Task A -> Repeat the part of the text on iron that opens with "Where is iron" and closes with "iron deficiency anemia.", substituting "storehouse" for each "warehouse".
Task B -> According to the text on iron, how much stored iron does an average adult female have?
Task C -> In the text on iron, turn the paragraph beginning "Not all iron you consume" into a short list that keeps its main facts.

Provided text ->

----------

We usually associate iron with the amount of haemoglobin in our blood. But is it just limited to that function? Let’s first know what iron exactly is or what it does!
Iron is an essential mineral that the body needs for proper growth and functioning. Apart from making hemoglobin, the protein in red blood cells that carries oxygen from the lungs to all other parts of the body, and myoglobin, a protein that provides oxygen to muscles; iron also does the function of producing certain hormones.
Therefore, Iron is a crucial element for blood production, a fall in which can be directly correlated with insufficient blood. Iron is mostly found in the red blood cells of your blood which regulate cell development, that is why lesser red blood cell production is related to iron deficiency.
Where is iron stored in the body?
You might be surprised to know that your body is like a warehouse where extra stock of all essential minerals and vitamins are maintained at all times to meet any urgent requirements.
Not all iron you consume is circulated in the body and about 25 percent of it is stored as ferritin, an iron store which has to be preserved to a certain level always and it differs for different genders. An average adult male has about 1,000 mg of stored iron (enough for about three years), whereas an average adult female has only about 300 mg (enough for about six months). Whenever your daily iron intake drops, the body uses up the stores which can become depleted, resulting in decreased hemoglobin levels.
When iron stores reach a dangerously low level, the condition is called iron depletion which may cause iron deficiency anemia.
What leads to iron deficiency?
Some of the leading factors associated with iron deficiency are:
Not consuming the sufficient amount:
Since Iron is not naturally produced by the body, it must be absorbed from food. The daily recommended intake of iron is 8.7mg a day for adult men and 14.8mg for adult women. An intake lower than this can result in deficiency over time.
Not consuming sufficient Vitamin C:
Many of you may not be aware that vitamin C helps your body absorb iron. Therefore if your diet lacks a sufficient amount of this vitamin, it can also lead to iron deficiency due to low absorbency rate.
Blood loss is the most common cause of iron deficiency and this is most relevant in the case of menstruating women, who lose about an ounce of blood every month. Any other blood loss due to serious injuries can cause iron loss in both men and women.
Inability to absorb iron:
Certain disorders like celiac disease, crohn's disease or intestinal surgeries can also interfere with your body’s iron absorption capacity, Even if you get enough iron in your diet.

----------

Supplied material ->
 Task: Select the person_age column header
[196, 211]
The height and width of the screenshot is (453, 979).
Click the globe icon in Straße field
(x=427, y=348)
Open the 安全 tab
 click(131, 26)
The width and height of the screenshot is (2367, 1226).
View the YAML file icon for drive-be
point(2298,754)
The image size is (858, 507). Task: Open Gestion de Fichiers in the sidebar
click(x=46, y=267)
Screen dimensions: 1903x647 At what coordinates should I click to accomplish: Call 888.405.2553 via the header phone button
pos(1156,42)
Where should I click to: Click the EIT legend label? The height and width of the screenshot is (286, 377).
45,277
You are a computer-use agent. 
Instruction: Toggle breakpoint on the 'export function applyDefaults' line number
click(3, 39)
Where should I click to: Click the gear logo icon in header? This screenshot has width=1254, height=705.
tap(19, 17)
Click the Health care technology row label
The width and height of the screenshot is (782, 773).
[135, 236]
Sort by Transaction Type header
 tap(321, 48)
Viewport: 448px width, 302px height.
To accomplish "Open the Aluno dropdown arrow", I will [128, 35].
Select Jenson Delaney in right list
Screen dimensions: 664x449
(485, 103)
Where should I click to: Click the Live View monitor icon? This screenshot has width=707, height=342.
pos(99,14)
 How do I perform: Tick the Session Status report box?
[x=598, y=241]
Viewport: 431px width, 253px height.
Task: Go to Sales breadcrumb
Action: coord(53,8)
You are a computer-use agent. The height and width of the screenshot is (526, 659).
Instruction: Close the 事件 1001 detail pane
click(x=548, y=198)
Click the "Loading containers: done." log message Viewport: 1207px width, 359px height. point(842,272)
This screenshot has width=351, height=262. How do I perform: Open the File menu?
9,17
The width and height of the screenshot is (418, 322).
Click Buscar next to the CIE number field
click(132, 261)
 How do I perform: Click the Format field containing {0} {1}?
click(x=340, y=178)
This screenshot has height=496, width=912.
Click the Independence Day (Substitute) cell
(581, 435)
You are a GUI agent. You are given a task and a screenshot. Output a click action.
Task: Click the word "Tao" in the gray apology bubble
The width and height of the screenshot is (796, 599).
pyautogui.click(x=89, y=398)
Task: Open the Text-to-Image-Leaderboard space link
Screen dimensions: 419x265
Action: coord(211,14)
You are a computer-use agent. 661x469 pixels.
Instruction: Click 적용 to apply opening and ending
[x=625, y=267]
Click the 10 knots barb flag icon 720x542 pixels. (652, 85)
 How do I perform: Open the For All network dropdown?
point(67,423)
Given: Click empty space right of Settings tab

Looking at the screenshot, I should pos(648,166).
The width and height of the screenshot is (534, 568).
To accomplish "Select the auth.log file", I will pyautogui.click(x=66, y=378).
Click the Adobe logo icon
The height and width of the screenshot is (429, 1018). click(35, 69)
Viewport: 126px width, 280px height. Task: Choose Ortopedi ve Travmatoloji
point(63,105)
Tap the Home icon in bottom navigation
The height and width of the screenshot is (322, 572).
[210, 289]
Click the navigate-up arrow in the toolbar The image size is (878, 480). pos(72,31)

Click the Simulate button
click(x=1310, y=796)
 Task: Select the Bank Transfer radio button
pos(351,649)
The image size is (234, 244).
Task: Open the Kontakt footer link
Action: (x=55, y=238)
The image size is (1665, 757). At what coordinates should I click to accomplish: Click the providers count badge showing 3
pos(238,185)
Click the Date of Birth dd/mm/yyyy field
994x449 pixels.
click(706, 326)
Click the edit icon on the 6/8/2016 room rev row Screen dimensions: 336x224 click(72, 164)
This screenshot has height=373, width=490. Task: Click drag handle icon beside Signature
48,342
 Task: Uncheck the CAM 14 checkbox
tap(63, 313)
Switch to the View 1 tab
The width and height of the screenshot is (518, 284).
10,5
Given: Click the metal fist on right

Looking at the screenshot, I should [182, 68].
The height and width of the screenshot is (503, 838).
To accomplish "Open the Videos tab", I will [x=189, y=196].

----------

Worked solution A ->
Where is iron stored in the body?
You might be surprised to know that your body is like a storehouse where extra stock of all essential minerals and vitamins are maintained at all times to meet any urgent requirements.
Not all iron you consume is circulated in the body and about 25 percent of it is stored as ferritin, an iron store which has to be preserved to a certain level always and it differs for different genders. An average adult male has about 1,000 mg of stored iron (enough for about three years), whereas an average adult female has only about 300 mg (enough for about six months). Whenever your daily iron intake drops, the body uses up the stores which can become depleted, resulting in decreased hemoglobin levels.
When iron stores reach a dangerously low level, the condition is called iron depletion which may cause iron deficiency anemia.

Worked solution B -> About 300 mg, enough for about six months.

Worked solution C ->
- About 25 percent of the iron you consume is stored as ferritin, which must always be kept at a certain level that differs by gender.
- An average adult male stores about 1,000 mg, enough for about three years.
- An average adult female stores about 300 mg, enough for about six months.
- When daily intake drops, the body uses these stores. They can become depleted, which lowers hemoglobin levels.